--- Task description ---
Starting at the line that has "Task: Click the blue floppy save icon" and stopping after the line that has "Click the golden back arrow icon", reproduce the listing below exactly; omit everything else.

Segment Start: Data for processing

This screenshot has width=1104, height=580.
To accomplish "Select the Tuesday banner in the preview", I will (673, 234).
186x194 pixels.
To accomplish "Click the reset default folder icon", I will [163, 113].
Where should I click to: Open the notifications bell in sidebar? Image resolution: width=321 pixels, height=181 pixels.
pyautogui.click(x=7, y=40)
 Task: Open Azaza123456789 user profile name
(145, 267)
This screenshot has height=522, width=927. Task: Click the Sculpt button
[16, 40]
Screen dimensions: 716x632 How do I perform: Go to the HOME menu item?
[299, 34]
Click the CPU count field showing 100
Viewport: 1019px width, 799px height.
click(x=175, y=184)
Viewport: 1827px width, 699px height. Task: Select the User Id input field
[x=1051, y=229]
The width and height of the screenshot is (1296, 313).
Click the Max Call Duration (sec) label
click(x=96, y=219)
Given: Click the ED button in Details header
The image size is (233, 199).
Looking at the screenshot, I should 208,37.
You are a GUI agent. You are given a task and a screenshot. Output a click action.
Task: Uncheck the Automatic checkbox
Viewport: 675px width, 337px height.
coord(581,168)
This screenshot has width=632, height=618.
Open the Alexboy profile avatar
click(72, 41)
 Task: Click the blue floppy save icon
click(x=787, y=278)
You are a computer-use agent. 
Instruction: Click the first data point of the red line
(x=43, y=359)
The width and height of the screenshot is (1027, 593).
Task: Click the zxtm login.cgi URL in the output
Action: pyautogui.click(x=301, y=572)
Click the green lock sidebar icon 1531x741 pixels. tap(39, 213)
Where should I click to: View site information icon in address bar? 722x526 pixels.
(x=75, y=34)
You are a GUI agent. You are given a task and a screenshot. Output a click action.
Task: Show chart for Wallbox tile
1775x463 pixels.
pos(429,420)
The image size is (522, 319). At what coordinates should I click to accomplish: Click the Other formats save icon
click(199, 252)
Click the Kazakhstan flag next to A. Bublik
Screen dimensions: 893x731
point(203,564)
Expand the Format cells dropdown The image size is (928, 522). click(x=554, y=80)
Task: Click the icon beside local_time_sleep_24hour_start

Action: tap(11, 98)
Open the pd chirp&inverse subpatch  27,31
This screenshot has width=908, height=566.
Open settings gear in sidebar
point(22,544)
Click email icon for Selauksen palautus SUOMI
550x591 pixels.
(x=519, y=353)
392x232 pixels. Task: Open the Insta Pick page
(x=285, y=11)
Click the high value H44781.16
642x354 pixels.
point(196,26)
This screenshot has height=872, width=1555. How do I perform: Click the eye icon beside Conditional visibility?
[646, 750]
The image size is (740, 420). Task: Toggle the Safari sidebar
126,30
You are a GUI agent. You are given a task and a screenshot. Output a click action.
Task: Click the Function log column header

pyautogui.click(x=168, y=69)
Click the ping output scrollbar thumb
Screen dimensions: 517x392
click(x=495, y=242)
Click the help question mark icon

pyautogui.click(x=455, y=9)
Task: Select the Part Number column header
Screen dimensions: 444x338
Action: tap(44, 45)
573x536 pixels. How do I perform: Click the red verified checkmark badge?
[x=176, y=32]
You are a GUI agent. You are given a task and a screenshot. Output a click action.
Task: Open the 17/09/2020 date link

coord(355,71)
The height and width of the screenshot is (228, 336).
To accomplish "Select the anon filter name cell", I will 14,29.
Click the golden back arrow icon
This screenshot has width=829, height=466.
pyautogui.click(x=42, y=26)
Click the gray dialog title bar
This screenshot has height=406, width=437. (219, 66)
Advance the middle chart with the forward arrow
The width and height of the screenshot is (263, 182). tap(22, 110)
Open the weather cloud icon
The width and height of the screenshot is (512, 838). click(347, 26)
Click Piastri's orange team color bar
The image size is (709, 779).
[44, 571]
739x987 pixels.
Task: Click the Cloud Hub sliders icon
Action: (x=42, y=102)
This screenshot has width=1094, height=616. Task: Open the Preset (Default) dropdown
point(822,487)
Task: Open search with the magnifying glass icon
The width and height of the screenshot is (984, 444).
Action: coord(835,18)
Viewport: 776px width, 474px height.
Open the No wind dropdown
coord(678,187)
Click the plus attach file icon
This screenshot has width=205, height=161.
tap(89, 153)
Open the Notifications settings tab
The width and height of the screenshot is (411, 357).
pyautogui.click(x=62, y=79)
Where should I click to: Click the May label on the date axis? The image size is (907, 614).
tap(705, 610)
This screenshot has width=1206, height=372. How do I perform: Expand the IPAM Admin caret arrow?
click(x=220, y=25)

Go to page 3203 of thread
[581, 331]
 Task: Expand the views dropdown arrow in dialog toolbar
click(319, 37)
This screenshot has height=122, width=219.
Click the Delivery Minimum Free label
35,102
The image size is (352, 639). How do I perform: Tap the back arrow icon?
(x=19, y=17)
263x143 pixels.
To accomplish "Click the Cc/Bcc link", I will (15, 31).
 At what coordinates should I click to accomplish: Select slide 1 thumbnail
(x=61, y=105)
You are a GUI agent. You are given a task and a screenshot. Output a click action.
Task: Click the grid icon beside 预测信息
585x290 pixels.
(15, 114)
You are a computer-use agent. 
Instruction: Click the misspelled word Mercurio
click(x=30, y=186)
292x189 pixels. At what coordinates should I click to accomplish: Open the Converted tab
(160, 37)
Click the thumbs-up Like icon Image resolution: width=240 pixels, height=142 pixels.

Segment End: Data for processing

--- Result for this exercise ---
 Task: Click the blue floppy save icon
click(x=787, y=278)
You are a computer-use agent. 
Instruction: Click the first data point of the red line
(x=43, y=359)
The width and height of the screenshot is (1027, 593).
Task: Click the zxtm login.cgi URL in the output
Action: pyautogui.click(x=301, y=572)
Click the green lock sidebar icon 1531x741 pixels. tap(39, 213)
Where should I click to: View site information icon in address bar? 722x526 pixels.
(x=75, y=34)
You are a GUI agent. You are given a task and a screenshot. Output a click action.
Task: Show chart for Wallbox tile
1775x463 pixels.
pos(429,420)
The image size is (522, 319). At what coordinates should I click to accomplish: Click the Other formats save icon
click(199, 252)
Click the Kazakhstan flag next to A. Bublik
Screen dimensions: 893x731
point(203,564)
Expand the Format cells dropdown The image size is (928, 522). click(x=554, y=80)
Task: Click the icon beside local_time_sleep_24hour_start

Action: tap(11, 98)
Open the pd chirp&inverse subpatch  27,31
This screenshot has width=908, height=566.
Open settings gear in sidebar
point(22,544)
Click email icon for Selauksen palautus SUOMI
550x591 pixels.
(x=519, y=353)
392x232 pixels. Task: Open the Insta Pick page
(x=285, y=11)
Click the high value H44781.16
642x354 pixels.
point(196,26)
This screenshot has height=872, width=1555. How do I perform: Click the eye icon beside Conditional visibility?
[646, 750]
The image size is (740, 420). Task: Toggle the Safari sidebar
126,30
You are a GUI agent. You are given a task and a screenshot. Output a click action.
Task: Click the Function log column header

pyautogui.click(x=168, y=69)
Click the ping output scrollbar thumb
Screen dimensions: 517x392
click(x=495, y=242)
Click the help question mark icon

pyautogui.click(x=455, y=9)
Task: Select the Part Number column header
Screen dimensions: 444x338
Action: tap(44, 45)
573x536 pixels. How do I perform: Click the red verified checkmark badge?
[x=176, y=32]
You are a GUI agent. You are given a task and a screenshot. Output a click action.
Task: Open the 17/09/2020 date link

coord(355,71)
The height and width of the screenshot is (228, 336).
To accomplish "Select the anon filter name cell", I will 14,29.
Click the golden back arrow icon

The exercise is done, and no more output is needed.